[Data extracted from a collection]
++++++++++
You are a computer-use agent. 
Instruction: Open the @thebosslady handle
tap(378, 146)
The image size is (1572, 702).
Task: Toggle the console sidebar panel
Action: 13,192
++++++++++
** Task objective **
This exercise needs each record retyped exactly as shown.

** Task output **
You are a computer-use agent. 
Instruction: Open the @thebosslady handle
tap(378, 146)
The image size is (1572, 702).
Task: Toggle the console sidebar panel
Action: 13,192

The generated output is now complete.